Oddly, the more expensive SR910 is the less comfortable of the two headsets. With five drivers in each earcup, the SR910s are weighed down and feel inordinately heavy with even moderate use. Because the self-adjusting headband on both headsets is relatively loose, this is a real problem.
The low-profile microphone is retractable, a great feature that we’re seeing on more headsets these days, and is flexible enough to fit with nearly any setup you wish. The microphones on both headsets appear to be the same model, and they sound pretty lousy. At this point, it’s hard to see what separates the G.Skill headsets from the rest of the pack in terms of their hardware and fit.
The SV710 has an enormous in-line plastic volume control, and it feels cheap enough that our reviewer was concerns about its longevity in the face of repeated use. The SR910 features a larger desktop control hub that is a lot more useful as it allows fine control over the individual drivers in the headset.
That brings us to sound quality. Unfortunately, the drivers in both headsets leave a lot to be desired. That poor quality is especially evident on the SR910 precisely because of the fine control you have over the volume of individual outputs—isolation does these drivers no favours. There is little definition or positional awareness, even with five drivers in each earcup. They seem to be positioned closely enough that you lose all sense of audio cohesion, with muddy sound that loses detail at all frequencies.

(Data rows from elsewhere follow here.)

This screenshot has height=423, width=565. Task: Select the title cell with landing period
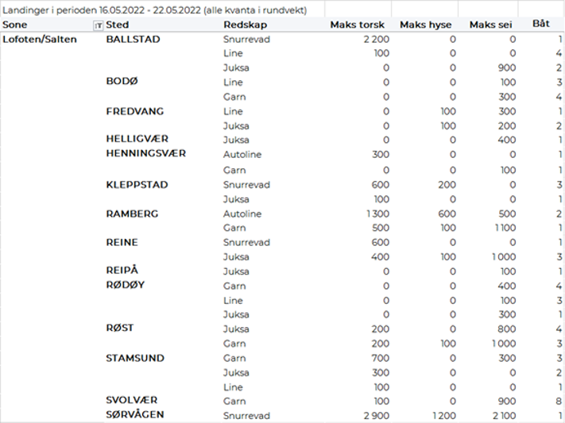pyautogui.click(x=151, y=9)
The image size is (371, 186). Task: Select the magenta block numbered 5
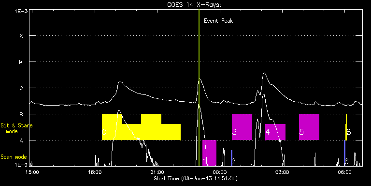coord(309,127)
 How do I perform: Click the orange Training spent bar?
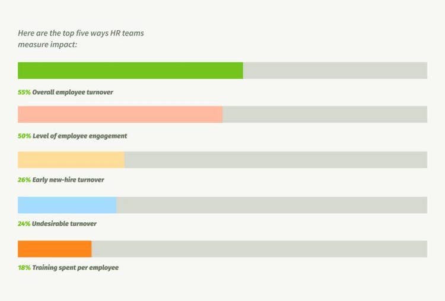click(55, 249)
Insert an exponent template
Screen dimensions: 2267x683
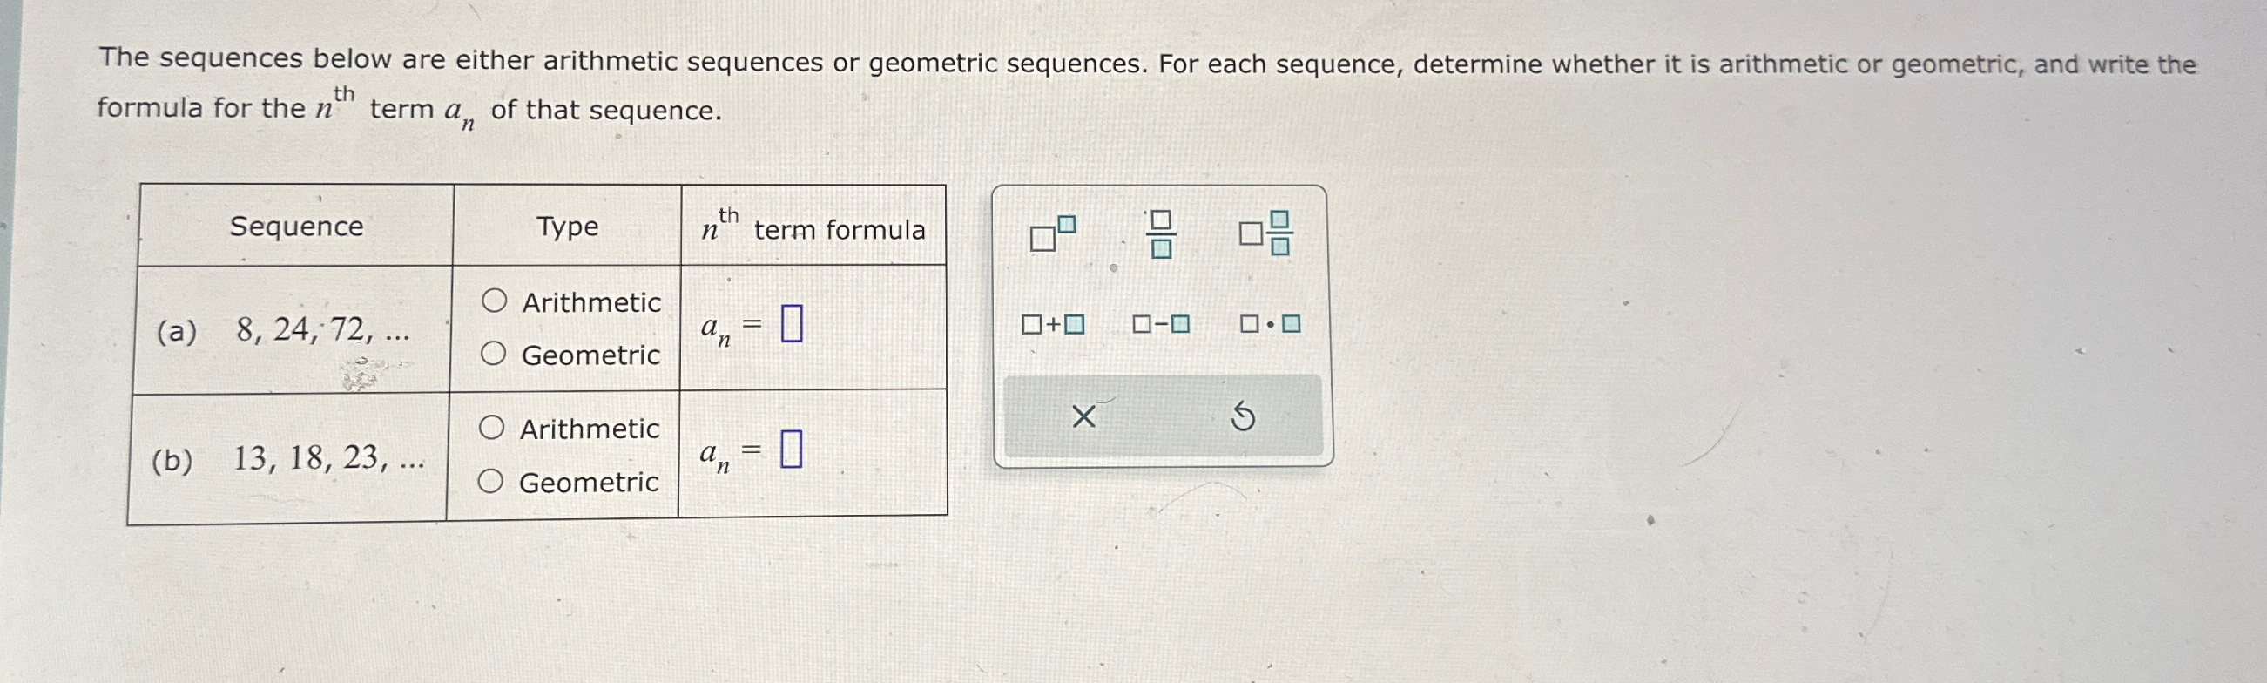1053,234
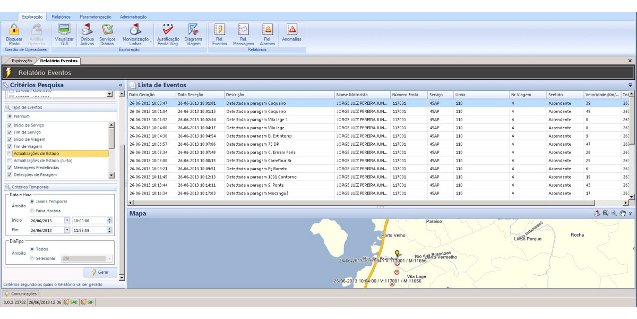
Task: Switch to the Exploração document tab
Action: 21,61
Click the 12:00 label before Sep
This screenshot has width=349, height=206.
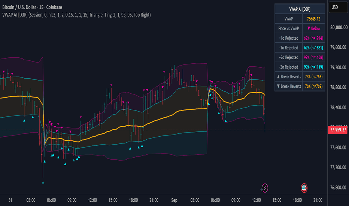pos(92,200)
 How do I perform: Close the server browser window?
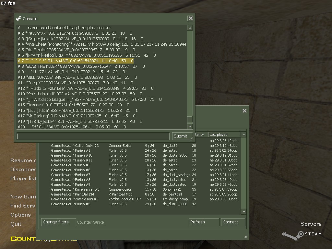tap(244, 111)
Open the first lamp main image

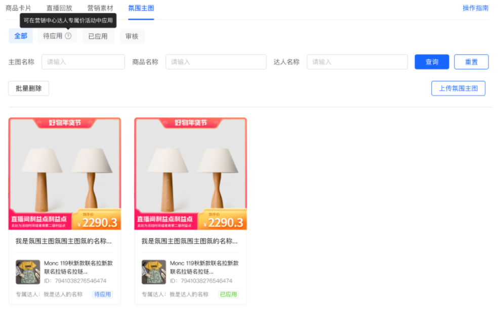tap(65, 173)
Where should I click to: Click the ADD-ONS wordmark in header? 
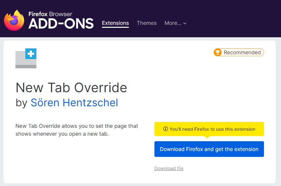click(61, 24)
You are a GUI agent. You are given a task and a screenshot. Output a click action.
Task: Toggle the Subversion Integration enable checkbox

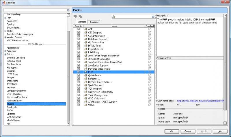[79, 92]
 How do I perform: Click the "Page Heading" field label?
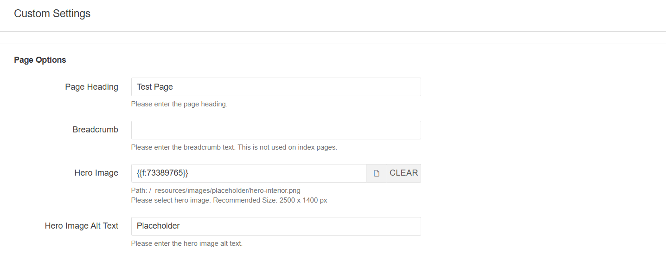[x=91, y=87]
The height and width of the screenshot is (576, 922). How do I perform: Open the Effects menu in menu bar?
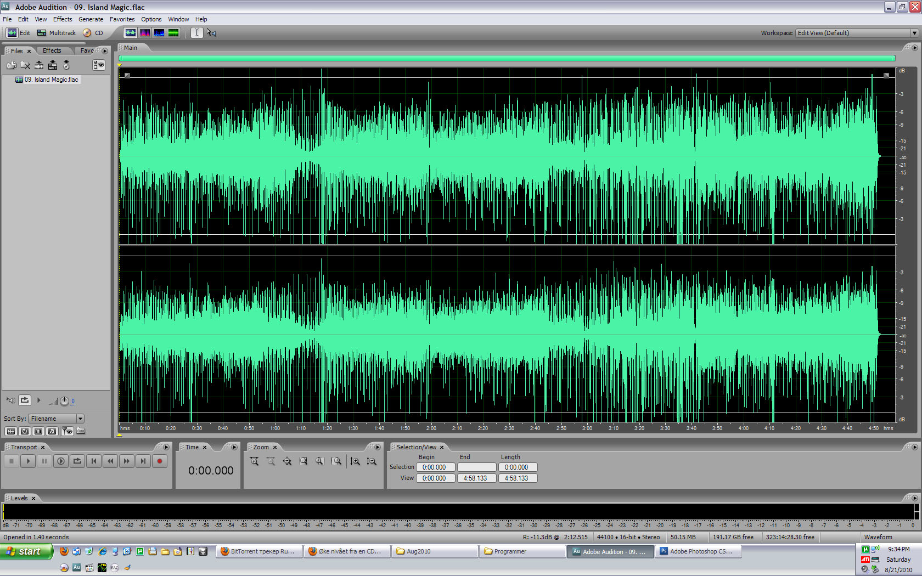pos(63,19)
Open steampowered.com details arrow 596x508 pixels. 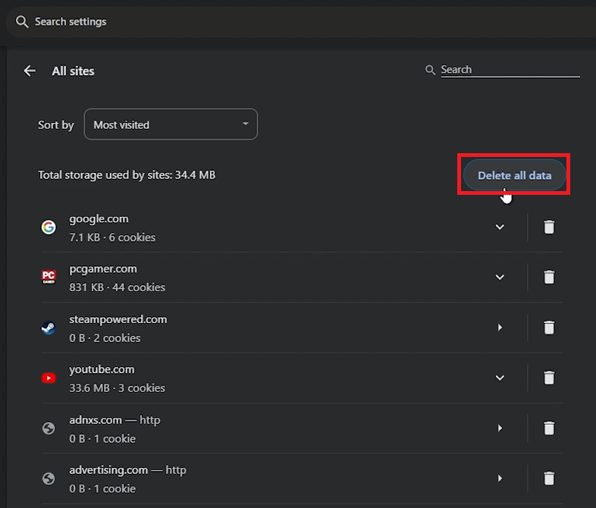coord(500,328)
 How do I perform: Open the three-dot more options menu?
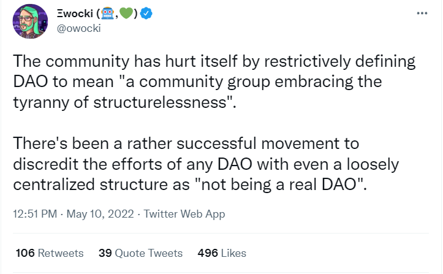[422, 13]
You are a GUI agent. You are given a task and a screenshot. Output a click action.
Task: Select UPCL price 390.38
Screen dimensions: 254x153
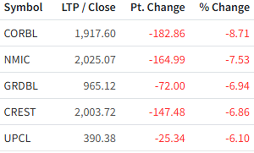coord(100,138)
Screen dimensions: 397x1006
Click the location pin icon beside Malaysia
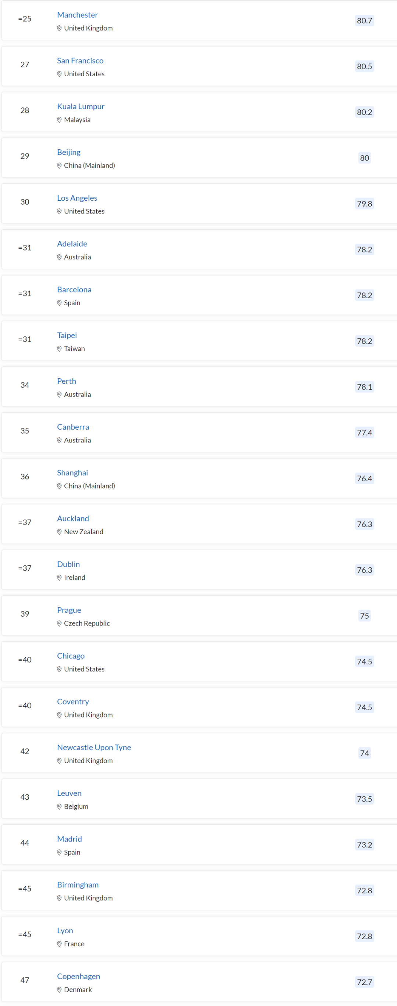point(59,120)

The SV710 has one driver per ear, and actually sounds better than its more expensive sibling when used in straightforward stereo mode. Its reliable stereo reproduction even gives it better positional accuracy than the SR910, which is clearly not what G.Skill planned. Enabling virtual surround sound, however, completely kills the audio quality. And if it’s straightforward stereo headphones you want, there are better options at lower prices.
The driver software from G.Skill gives you an adequate amount of control, but it resembles a Winamp skin circa 1998. With an uncomfortable frame, a lackluster microphone, and surround sound capabilities that hurt rather than help the soundstage, G.Skill may need to rethink their approach for their next generation headphone designs.